The Xinjiang Technical Institute of Physics and Chemistry, Chinese Academy of Sciences, Urumqi 830011, China.
University of Chinese Academy of Sciences, Beijing 100049, China.
Genes (Basel). 2019 Nov 12;10(11):924. doi: 10.3390/genes10110924.
Self-interacting proteins (SIPs) is of paramount importance in current molecular biology. There have been developed a number of traditional biological experiment methods for predicting SIPs in the past few years. However, these methods are costly, time-consuming and inefficient, and often limit their usage for predicting SIPs. Therefore, the development of computational method emerges at the times require. In this paper, we for the first time proposed a novel deep learning model which combined natural language processing (NLP) method for potential SIPs prediction from the protein sequence information. More specifically, the protein sequence is de novo assembled by . Then, we obtained the global vectors representation for each protein sequences by using natural language processing (NLP) technique. Finally, based on the knowledge of known self-interacting and non-interacting proteins, a multi-grained cascade forest model is trained to predict SIPs. Comprehensive experiments were performed on and datasets, which obtained an accuracy rate of 91.45% and 93.12%, respectively. From our evaluations, the experimental results show that the use of amino acid semantics information is very helpful for addressing the problem of sequences containing both self-interacting and non-interacting pairs of proteins. This work would have potential applications for various biological classification problems.

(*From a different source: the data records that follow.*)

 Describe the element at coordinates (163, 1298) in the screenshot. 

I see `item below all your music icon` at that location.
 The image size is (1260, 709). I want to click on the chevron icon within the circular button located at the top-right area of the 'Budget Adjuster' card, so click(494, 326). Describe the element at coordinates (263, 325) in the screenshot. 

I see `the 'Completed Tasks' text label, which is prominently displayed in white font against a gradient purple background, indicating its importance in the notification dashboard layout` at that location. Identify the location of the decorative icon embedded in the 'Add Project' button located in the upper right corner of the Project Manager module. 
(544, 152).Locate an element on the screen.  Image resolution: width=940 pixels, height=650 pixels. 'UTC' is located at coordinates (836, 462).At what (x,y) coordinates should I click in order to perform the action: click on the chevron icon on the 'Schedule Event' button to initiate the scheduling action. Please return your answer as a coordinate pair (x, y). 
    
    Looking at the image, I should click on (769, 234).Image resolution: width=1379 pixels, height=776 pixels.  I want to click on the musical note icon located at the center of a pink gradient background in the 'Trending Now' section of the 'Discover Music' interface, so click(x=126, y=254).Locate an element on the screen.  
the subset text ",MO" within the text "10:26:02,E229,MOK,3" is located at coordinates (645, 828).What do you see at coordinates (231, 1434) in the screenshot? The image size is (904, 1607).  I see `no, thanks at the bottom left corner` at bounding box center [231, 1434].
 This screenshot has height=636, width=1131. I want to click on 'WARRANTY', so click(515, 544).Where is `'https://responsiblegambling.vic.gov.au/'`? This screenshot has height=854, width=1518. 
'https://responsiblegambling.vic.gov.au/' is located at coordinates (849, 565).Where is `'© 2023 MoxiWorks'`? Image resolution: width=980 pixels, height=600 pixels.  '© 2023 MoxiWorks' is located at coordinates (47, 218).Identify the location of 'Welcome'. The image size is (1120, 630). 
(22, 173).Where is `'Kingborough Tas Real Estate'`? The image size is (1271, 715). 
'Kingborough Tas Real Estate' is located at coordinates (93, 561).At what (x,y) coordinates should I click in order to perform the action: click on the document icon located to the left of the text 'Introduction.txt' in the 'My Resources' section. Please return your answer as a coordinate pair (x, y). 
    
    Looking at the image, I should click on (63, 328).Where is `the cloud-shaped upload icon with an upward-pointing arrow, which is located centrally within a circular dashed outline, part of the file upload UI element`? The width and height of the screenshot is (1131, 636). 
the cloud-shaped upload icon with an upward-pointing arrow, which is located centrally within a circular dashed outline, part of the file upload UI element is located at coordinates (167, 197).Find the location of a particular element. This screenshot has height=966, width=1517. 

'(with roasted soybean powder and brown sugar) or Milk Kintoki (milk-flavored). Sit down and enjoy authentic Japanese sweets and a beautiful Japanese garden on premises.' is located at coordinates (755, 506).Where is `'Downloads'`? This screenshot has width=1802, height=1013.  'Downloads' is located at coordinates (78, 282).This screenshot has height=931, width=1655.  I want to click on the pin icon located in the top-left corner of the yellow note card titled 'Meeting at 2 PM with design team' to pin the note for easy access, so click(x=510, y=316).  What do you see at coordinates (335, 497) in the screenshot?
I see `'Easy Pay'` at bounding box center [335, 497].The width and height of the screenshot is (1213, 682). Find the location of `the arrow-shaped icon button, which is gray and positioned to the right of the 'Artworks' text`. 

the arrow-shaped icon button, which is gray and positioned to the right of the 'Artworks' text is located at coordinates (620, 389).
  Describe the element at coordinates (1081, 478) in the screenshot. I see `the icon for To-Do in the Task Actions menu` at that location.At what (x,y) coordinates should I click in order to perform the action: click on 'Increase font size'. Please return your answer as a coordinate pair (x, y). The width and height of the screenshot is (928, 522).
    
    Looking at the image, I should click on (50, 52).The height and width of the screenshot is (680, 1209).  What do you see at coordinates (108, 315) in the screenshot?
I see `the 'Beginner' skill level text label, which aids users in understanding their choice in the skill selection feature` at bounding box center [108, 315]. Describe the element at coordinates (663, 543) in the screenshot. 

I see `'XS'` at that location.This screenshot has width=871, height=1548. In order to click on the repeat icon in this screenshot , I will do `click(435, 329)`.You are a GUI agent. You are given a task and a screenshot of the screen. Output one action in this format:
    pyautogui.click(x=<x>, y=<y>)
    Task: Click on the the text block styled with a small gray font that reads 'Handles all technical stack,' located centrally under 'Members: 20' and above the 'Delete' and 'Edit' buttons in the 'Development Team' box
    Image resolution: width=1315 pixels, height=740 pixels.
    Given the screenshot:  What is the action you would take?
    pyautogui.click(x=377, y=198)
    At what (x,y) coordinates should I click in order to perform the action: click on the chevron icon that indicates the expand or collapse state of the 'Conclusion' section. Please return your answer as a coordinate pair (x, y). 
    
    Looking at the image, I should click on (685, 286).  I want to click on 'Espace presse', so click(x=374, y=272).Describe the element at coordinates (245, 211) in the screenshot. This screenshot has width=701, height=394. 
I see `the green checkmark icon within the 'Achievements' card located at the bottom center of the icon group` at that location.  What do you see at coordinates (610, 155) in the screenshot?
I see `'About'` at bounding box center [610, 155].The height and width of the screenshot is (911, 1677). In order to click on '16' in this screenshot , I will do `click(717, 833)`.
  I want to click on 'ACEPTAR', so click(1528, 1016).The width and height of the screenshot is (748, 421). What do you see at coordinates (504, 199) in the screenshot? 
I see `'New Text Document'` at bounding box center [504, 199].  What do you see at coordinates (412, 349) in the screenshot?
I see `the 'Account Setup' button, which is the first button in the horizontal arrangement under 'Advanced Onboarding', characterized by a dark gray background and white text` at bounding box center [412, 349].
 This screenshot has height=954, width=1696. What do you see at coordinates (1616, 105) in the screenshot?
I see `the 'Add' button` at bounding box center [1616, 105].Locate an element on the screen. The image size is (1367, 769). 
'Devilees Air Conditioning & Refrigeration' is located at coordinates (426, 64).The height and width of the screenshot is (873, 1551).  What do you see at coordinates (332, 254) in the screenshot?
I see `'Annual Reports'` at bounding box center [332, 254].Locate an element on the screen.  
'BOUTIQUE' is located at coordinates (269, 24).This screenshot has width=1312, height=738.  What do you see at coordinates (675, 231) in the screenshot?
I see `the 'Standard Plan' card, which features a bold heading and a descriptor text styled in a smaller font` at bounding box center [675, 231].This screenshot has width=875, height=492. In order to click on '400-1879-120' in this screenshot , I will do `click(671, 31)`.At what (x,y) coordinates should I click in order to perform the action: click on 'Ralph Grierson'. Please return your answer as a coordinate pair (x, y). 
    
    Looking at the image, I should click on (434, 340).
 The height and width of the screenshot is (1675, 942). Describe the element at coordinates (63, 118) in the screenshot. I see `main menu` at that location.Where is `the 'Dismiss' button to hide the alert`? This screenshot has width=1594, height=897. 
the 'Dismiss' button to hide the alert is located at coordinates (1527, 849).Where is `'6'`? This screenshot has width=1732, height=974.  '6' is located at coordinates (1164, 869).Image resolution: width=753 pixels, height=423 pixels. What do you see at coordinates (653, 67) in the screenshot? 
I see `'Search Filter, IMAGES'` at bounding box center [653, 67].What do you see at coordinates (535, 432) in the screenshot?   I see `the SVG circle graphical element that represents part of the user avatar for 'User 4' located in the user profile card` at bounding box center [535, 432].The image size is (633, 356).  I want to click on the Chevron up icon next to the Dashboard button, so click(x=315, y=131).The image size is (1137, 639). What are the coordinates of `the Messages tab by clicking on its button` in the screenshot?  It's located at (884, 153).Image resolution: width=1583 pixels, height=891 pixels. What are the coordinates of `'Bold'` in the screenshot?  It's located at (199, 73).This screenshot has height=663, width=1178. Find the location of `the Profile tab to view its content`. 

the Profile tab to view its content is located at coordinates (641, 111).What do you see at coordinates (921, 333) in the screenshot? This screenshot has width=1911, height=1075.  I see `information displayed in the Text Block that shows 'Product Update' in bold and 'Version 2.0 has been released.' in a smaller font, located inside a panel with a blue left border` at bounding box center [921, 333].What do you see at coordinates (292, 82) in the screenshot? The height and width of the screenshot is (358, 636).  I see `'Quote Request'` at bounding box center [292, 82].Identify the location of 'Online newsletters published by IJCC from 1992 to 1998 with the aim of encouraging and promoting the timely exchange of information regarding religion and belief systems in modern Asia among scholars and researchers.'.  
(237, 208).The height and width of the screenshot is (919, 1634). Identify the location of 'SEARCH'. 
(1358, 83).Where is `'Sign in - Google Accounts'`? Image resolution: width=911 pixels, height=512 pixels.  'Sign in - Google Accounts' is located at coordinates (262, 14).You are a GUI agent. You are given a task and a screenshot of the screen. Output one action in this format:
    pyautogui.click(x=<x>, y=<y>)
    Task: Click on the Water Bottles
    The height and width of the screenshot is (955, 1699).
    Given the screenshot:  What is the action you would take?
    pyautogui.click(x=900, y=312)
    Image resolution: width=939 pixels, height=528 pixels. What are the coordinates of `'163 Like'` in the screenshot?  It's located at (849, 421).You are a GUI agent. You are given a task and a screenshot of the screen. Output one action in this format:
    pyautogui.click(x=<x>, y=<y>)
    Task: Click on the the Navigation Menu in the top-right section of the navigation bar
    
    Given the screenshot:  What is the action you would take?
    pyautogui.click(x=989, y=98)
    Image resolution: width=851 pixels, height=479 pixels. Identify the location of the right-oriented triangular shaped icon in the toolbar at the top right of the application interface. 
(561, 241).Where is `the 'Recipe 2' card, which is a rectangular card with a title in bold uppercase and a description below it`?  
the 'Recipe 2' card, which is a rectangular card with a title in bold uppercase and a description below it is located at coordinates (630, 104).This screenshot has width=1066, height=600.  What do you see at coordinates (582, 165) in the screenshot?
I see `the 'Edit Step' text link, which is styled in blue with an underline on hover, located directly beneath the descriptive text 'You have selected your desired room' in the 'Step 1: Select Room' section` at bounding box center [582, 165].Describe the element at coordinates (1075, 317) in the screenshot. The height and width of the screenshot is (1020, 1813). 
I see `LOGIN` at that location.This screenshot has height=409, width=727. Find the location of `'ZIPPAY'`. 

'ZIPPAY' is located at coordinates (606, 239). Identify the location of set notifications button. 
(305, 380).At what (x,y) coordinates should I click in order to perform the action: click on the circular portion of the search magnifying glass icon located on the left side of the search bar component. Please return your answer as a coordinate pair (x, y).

自相互作用蛋白(SIPs)在当前分子生物学中至关重要。过去几年已经开发了许多传统的生物学实验方法来预测 SIPs。然而,这些方法成本高、耗时且效率低下,并且经常限制了它们在预测 SIPs 中的使用。因此,计算方法的发展应运而生。在本文中,我们首次提出了一种新的深度学习模型,该模型结合了自然语言处理(NLP)方法,从蛋白质序列信息中预测潜在的 SIPs。更具体地说,通过. 将蛋白质序列从头组装。然后,我们使用自然语言处理(NLP)技术为每个蛋白质序列获取全局向量表示。最后,基于已知自相互作用和非相互作用蛋白质的知识,训练多粒度级联森林模型来预测 SIPs。在 和 数据集上进行了综合实验,分别获得了 91.45%和 93.12%的准确率。从我们的评估结果来看,实验结果表明,使用氨基酸语义信息对于解决包含自相互作用和非相互作用蛋白质对的序列问题非常有帮助。这项工作将对各种生物分类问题具有潜在的应用价值。